§ **Exercise requirements**
Go through the data below and return each line where the string "activity" appears.
======== Data for analysis ========
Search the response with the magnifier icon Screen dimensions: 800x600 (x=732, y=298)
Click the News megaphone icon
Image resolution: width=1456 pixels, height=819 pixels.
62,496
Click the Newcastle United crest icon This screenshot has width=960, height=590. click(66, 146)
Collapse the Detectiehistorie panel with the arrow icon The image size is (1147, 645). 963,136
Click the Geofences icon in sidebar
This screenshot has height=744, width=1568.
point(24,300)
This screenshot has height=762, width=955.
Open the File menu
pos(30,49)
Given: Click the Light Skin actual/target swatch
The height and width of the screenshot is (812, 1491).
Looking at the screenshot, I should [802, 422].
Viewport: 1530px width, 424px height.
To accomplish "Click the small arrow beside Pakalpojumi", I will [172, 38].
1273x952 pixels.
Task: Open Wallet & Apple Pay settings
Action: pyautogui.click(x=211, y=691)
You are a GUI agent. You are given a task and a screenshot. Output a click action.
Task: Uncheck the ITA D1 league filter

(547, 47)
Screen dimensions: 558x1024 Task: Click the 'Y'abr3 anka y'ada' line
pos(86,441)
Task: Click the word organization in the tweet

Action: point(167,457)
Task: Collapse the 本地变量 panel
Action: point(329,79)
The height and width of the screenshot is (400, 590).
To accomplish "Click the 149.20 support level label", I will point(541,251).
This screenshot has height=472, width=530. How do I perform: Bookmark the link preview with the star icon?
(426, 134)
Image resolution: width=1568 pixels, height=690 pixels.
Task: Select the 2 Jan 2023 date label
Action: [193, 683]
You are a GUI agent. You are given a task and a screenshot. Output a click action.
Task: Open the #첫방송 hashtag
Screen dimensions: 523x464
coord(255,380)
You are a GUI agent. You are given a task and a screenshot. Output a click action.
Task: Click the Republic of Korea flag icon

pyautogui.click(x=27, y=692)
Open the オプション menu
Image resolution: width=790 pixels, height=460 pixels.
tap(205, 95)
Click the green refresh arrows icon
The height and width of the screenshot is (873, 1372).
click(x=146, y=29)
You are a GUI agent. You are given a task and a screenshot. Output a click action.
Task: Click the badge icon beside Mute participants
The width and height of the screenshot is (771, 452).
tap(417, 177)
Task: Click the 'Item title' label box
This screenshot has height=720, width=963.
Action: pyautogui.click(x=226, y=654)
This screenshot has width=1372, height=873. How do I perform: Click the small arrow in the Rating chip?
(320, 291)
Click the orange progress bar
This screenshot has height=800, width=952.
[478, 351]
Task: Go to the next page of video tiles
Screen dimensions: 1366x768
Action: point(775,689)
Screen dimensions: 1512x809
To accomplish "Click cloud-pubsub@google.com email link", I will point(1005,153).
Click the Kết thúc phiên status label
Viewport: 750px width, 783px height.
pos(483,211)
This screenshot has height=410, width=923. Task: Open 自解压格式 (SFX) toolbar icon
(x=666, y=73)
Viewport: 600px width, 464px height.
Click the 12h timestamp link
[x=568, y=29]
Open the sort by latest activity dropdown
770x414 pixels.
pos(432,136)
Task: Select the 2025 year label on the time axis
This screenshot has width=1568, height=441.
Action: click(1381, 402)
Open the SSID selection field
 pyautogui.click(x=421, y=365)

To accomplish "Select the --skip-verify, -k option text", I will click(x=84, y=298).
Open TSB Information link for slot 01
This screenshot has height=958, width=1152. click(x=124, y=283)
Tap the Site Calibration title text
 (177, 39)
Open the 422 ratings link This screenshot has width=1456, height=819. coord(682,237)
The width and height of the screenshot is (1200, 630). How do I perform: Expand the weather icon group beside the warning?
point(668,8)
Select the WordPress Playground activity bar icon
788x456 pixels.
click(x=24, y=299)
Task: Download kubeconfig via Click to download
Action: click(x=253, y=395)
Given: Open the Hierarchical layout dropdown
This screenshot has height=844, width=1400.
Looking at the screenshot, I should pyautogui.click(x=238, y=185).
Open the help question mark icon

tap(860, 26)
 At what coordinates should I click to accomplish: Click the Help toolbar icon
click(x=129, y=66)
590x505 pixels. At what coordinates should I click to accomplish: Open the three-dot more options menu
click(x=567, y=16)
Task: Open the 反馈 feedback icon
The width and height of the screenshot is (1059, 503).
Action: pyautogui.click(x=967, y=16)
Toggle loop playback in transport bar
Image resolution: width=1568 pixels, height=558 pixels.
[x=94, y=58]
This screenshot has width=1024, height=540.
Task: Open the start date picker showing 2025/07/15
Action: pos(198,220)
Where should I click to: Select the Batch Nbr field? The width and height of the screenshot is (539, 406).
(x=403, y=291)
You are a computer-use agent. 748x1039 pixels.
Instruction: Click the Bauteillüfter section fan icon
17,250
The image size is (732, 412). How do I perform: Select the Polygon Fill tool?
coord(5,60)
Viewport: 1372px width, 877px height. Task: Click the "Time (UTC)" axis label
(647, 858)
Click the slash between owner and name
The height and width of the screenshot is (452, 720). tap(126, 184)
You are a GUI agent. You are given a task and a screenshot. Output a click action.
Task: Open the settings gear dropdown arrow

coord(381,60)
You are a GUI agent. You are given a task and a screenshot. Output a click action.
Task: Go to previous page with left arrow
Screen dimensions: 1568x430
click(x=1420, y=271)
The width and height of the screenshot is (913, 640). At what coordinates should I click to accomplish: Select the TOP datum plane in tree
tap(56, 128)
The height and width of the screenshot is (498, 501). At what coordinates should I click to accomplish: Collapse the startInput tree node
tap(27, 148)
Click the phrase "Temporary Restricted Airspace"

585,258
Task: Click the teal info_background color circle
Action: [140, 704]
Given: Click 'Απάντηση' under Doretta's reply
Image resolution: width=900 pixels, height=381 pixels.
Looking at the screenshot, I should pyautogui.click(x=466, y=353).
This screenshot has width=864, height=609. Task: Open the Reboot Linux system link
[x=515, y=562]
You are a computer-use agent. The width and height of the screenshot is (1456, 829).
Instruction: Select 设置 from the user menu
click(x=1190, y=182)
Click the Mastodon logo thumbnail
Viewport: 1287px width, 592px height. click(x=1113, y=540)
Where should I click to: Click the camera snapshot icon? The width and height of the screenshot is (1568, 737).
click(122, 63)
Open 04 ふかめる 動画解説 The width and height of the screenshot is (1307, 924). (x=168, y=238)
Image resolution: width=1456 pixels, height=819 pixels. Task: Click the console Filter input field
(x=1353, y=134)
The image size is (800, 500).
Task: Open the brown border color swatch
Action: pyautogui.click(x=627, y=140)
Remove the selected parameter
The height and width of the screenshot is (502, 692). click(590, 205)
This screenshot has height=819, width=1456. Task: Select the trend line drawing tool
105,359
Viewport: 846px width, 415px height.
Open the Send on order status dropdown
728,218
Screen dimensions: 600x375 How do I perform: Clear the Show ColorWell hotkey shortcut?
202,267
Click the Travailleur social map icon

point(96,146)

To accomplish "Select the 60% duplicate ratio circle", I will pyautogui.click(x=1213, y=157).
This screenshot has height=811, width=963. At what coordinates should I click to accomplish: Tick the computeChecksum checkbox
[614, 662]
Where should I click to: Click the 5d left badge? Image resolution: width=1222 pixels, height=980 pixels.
========
§ **Your solution**
Open the sort by latest activity dropdown
Select the WordPress Playground activity bar icon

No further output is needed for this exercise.